Jessica Slice著「Unfit Parent: A Disabled Mother Challenges an Inaccessible World」
前著「Dateable: Swiping Right, Hooking Up, and Settling Down While Chronically Ill and Disabled」で障害者として恋愛やセックスしたり結婚する相手を見つけることの困難について多数の当事者のインタビューをもとに論じた著者が、障害者による子育てについて書いた本。しかし障害者や子育てをしている人だけに限らず、身体を持つ全ての人に関わる壮大な話となっていて、前著よりはるかに深い。
著者は2011年まではアウトドアが好きな若く元気な健常者の異性愛白人女性だったが、ギリシャでハイキングをしている最中に受けた過度のストレスをきっかけに体位性起立性頻拍症候群(PODS)が発症、立ったり歩いたりすることも困難な生活がはじまる。障害者となったことにより、自分の体は自分が思ったとおりに動かせるしコントロールできる、自分は自立して生活できている、今日できることは明日もできるし、今日できないことも地道に訓練すればできるようになる、などといった、若い健常者の人たちが当たり前のように無意識に受け入れている前提が覆され、自己像を脅かされることに。しかしそこから著者は障害者権利運動そしてディスアビリティ・ジャスティスの運動に出会うことで、障害者こそがすべての人の身体は頼りなく脆弱であることや、どんな人も周囲の人たちと支え合わないと生きていけないといった真実を知っており、自分たちの身体にフィットするようには作られていない社会の仕組みを創意工夫と相互扶助で生き延びていることを学ぶ。
障害のない若い人たちが身体の脆弱性や予測不可能性、周囲の人たちの支えの必要性を実感する最も一般的なきっかけは、妊娠・出産の経験だ。体は外見的にも内面的にも変化して思うとおりにならないし、当たり前にできると思っていたことが難しくなって周囲の助けが必要になったりする。それは出産後も続き、親として子どもを育てる––多くの場合、出産した母親がそのまま育児の主体となる––なかでも、自分の身体の延長のように常に自分のそばにいる幼い子どものために十分な睡眠時間や休養が取れなかったり、行動が制限されたりする。著者は多くの親たちに取材した経験から、幼い子どもを育てている障害のある親がそうでない親に比べて子どもの誕生による生活の変化に苦しんでいないとして、それは障害者たちは妊娠・出産以前から自分の身体が思うようにならなかったり行動に制約があることに慣れているからだろうと指摘する。

**提供資料:**
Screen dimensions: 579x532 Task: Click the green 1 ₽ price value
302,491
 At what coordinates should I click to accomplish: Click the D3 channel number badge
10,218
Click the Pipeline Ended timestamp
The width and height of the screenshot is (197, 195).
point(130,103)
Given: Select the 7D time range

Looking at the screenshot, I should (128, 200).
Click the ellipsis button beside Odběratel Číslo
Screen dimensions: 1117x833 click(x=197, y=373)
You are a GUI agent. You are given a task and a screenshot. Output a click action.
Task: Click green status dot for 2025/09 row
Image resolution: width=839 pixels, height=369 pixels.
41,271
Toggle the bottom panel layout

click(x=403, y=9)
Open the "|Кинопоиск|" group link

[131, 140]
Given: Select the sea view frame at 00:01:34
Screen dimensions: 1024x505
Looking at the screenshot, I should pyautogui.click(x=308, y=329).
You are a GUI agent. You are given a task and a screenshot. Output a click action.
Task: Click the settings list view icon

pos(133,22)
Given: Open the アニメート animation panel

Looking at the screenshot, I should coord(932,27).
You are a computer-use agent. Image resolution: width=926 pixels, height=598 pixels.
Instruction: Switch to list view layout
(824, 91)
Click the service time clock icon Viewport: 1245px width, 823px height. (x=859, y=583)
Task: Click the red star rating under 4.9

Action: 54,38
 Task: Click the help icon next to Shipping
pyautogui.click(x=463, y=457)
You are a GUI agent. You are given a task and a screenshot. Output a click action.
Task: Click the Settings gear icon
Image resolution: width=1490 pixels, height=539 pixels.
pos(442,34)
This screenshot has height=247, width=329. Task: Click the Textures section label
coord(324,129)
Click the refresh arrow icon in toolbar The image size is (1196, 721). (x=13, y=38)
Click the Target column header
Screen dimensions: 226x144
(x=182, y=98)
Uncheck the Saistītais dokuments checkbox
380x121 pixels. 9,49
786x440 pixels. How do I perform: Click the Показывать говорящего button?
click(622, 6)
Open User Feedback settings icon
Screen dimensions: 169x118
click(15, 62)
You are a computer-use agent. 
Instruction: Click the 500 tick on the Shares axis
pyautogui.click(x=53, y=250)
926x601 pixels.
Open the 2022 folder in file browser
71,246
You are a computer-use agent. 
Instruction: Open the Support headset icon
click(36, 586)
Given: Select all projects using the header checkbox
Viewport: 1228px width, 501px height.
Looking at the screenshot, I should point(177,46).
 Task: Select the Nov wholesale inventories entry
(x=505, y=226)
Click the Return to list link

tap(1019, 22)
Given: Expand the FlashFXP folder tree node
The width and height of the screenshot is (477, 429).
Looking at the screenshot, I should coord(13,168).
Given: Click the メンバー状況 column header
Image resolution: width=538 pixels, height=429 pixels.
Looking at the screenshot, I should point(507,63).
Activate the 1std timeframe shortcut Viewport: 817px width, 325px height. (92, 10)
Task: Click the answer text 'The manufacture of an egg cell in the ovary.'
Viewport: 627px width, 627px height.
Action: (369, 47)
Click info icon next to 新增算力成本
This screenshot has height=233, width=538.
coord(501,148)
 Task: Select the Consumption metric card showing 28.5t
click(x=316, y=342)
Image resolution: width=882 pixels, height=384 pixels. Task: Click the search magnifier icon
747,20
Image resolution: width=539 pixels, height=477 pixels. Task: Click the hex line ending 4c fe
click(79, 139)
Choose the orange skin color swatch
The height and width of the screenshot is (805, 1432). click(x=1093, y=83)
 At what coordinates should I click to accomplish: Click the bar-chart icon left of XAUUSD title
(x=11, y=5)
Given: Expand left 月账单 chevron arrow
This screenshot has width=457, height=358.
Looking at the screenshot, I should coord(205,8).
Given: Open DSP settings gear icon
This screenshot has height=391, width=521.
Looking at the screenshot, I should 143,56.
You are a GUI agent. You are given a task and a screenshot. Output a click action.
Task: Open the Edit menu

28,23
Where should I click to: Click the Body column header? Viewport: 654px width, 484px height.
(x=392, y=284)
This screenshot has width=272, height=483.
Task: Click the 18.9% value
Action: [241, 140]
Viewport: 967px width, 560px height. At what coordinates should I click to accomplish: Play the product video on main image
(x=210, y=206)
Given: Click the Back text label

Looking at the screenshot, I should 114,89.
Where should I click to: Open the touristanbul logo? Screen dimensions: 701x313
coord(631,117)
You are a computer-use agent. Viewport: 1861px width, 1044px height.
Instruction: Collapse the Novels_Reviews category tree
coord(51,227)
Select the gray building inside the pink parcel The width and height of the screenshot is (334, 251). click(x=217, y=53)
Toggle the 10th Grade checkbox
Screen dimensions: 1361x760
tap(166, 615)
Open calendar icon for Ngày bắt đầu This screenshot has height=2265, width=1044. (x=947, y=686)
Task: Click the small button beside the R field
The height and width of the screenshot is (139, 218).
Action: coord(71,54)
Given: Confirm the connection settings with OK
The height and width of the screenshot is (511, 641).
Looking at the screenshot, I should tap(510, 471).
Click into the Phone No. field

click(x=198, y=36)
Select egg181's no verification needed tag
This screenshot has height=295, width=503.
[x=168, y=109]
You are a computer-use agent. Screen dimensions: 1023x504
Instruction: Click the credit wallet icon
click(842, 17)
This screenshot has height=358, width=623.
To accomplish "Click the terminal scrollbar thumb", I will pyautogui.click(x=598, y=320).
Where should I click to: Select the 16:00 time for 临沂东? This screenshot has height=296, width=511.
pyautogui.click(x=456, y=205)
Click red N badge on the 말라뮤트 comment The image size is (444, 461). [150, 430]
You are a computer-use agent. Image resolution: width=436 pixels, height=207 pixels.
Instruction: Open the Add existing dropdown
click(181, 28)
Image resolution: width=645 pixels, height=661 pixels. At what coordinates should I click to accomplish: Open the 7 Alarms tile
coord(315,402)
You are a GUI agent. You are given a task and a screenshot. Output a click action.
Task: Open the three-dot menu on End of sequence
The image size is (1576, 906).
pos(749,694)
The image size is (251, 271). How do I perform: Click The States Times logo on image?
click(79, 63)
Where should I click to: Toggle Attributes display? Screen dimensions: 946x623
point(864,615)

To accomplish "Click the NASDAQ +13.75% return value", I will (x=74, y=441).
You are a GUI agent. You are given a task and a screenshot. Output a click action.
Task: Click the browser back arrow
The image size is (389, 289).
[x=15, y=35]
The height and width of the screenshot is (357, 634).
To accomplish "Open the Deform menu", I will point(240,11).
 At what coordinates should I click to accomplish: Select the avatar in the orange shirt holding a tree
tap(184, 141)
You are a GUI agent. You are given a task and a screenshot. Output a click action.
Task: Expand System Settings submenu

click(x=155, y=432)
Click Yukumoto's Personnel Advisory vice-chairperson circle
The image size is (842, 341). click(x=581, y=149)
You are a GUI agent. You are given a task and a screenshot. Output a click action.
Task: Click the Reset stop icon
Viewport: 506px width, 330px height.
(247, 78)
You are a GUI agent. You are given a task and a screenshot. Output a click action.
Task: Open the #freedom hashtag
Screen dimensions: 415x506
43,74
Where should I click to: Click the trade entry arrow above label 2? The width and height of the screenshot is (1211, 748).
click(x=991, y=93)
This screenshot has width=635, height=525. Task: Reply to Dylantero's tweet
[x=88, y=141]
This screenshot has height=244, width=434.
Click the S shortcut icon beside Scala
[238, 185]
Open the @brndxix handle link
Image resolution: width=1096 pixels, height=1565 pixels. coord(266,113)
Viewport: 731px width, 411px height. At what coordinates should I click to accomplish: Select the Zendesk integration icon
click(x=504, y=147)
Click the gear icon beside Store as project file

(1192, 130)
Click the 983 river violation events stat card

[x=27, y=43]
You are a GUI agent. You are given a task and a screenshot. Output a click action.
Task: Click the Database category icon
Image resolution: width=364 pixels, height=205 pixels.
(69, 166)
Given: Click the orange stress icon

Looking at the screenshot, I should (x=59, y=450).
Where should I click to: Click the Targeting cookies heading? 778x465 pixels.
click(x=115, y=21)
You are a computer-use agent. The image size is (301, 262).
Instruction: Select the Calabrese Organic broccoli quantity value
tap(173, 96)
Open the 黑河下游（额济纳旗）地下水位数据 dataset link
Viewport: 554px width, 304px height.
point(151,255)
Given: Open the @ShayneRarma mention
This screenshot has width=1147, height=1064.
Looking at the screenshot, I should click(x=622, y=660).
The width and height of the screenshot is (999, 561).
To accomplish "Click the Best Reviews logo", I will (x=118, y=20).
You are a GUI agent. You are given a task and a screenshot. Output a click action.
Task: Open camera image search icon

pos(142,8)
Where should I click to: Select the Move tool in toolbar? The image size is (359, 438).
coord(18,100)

**作業内容:** 障害のある母親の子育てを扱った本の紹介文について、最後の文の後に続く部分を書きなさい。 ここに並ぶ行は、この作業では使わない。

**解答:**
著者は障害のために妊娠・出産は命にかかわると医師に言われ、パートナーの男性とともに黒人の幼児の里親になることを選んだけれど、当初は「親に恵まれない子どどもに家庭を与えたい」という善意に満ちていた彼女もDorothy Roberts著「Torn Apart: How the Child Welfare System Destroys Black Families—and How Abolition Can Build a Safer World」などを読み、里親を必要としている子どもたちの大多数は孤児でも虐待を受けていた子どもたちでもなく、貧困や偏見により親から引き離された子どもたちであることを知り、ショックを受ける。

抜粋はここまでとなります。